## Task goal
Please echo the material below word for word, starting at its first line and continuing through the line that contains "click(500, 160)".

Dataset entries
+ + + + + + +
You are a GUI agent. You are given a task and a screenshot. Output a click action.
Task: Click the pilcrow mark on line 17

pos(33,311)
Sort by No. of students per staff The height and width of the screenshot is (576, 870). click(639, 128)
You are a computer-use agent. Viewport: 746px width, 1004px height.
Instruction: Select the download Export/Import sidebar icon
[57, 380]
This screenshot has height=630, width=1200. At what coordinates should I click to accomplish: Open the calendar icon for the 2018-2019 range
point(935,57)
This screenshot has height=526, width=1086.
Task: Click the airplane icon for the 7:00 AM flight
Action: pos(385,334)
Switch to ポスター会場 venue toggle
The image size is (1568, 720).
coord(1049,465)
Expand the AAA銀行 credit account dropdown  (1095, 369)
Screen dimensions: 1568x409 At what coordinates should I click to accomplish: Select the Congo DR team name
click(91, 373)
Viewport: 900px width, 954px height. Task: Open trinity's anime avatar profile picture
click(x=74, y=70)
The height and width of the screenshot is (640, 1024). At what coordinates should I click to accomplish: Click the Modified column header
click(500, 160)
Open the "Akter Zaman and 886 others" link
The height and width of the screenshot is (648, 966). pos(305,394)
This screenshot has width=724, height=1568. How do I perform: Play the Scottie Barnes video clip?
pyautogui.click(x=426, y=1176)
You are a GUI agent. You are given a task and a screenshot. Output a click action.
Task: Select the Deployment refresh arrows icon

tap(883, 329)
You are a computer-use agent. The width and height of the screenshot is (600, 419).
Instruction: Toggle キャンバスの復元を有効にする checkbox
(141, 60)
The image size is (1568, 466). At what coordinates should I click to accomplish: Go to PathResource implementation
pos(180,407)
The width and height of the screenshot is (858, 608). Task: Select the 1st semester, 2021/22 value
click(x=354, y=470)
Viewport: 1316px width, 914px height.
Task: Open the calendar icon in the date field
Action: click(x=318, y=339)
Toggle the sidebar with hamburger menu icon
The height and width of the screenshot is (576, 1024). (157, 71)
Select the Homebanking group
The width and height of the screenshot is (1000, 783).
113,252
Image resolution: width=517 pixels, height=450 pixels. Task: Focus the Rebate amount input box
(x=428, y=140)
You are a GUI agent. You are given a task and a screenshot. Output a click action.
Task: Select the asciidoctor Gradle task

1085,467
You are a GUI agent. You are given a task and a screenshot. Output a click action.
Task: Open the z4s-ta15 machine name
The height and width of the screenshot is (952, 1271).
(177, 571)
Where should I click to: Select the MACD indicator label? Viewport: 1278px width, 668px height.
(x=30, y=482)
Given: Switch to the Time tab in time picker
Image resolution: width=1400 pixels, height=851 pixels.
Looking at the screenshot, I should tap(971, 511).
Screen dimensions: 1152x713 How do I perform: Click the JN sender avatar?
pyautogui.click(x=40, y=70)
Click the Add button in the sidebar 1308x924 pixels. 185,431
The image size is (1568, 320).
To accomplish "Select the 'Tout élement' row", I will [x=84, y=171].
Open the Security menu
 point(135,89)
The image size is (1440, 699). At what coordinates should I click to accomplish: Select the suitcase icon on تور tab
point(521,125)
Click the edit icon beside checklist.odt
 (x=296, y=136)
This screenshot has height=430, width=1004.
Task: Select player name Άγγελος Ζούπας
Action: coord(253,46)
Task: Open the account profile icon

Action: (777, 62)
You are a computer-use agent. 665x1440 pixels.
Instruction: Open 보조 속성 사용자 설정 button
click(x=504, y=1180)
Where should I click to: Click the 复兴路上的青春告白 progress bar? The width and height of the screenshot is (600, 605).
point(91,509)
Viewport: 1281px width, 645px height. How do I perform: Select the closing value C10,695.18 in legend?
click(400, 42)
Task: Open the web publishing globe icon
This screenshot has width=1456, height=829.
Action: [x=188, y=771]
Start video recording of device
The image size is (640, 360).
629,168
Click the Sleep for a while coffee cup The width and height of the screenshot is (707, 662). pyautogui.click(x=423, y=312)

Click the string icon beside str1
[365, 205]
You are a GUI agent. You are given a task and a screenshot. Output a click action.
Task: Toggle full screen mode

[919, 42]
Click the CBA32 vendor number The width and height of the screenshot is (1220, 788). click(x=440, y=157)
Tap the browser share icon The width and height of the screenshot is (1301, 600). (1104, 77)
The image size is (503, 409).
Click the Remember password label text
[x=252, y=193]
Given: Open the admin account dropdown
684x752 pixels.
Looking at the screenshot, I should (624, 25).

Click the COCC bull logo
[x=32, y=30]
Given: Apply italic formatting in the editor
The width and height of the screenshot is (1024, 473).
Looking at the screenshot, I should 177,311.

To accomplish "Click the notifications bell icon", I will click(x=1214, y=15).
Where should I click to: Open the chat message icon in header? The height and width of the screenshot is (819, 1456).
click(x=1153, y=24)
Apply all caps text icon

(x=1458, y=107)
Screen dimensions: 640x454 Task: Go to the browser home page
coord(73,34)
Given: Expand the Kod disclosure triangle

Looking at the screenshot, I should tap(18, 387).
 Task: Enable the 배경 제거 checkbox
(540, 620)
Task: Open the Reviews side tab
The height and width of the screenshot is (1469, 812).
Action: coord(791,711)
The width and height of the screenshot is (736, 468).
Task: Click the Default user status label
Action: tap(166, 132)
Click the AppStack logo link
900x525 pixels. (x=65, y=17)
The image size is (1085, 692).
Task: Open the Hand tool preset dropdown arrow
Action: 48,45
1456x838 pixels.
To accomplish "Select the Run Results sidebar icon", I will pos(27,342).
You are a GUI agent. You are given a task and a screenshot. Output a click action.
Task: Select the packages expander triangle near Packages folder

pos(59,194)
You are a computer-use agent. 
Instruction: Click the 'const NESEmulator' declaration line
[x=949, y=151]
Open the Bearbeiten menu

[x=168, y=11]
+ + + + + + +
## Solution to this exercise
You are a GUI agent. You are given a task and a screenshot. Output a click action.
Task: Click the pilcrow mark on line 17

pos(33,311)
Sort by No. of students per staff The height and width of the screenshot is (576, 870). click(639, 128)
You are a computer-use agent. Viewport: 746px width, 1004px height.
Instruction: Select the download Export/Import sidebar icon
[57, 380]
This screenshot has height=630, width=1200. At what coordinates should I click to accomplish: Open the calendar icon for the 2018-2019 range
point(935,57)
This screenshot has height=526, width=1086.
Task: Click the airplane icon for the 7:00 AM flight
Action: pos(385,334)
Switch to ポスター会場 venue toggle
The image size is (1568, 720).
coord(1049,465)
Expand the AAA銀行 credit account dropdown  (1095, 369)
Screen dimensions: 1568x409 At what coordinates should I click to accomplish: Select the Congo DR team name
click(91, 373)
Viewport: 900px width, 954px height. Task: Open trinity's anime avatar profile picture
click(x=74, y=70)
The height and width of the screenshot is (640, 1024). At what coordinates should I click to accomplish: Click the Modified column header
click(500, 160)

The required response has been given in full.